Stored data entries
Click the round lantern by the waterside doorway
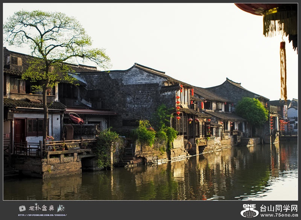Screen dimensions: 301x220 pyautogui.click(x=190, y=120)
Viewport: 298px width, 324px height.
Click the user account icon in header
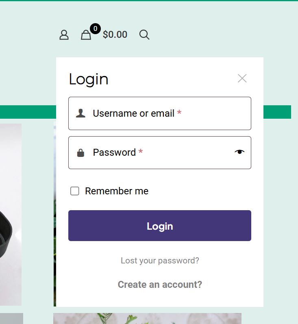(64, 35)
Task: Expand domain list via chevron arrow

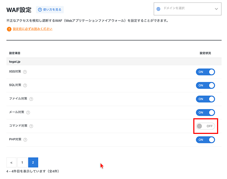Action: (x=216, y=9)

Work task =>
Retype the records above exactly, starting at the line that contains "Viewport: 298px width, 324px height." and going through the last line, and leave out any pictures.

Written answer =>
Viewport: 298px width, 324px height.
Click the user account icon in header
(64, 35)
Task: Expand domain list via chevron arrow

Action: (x=216, y=9)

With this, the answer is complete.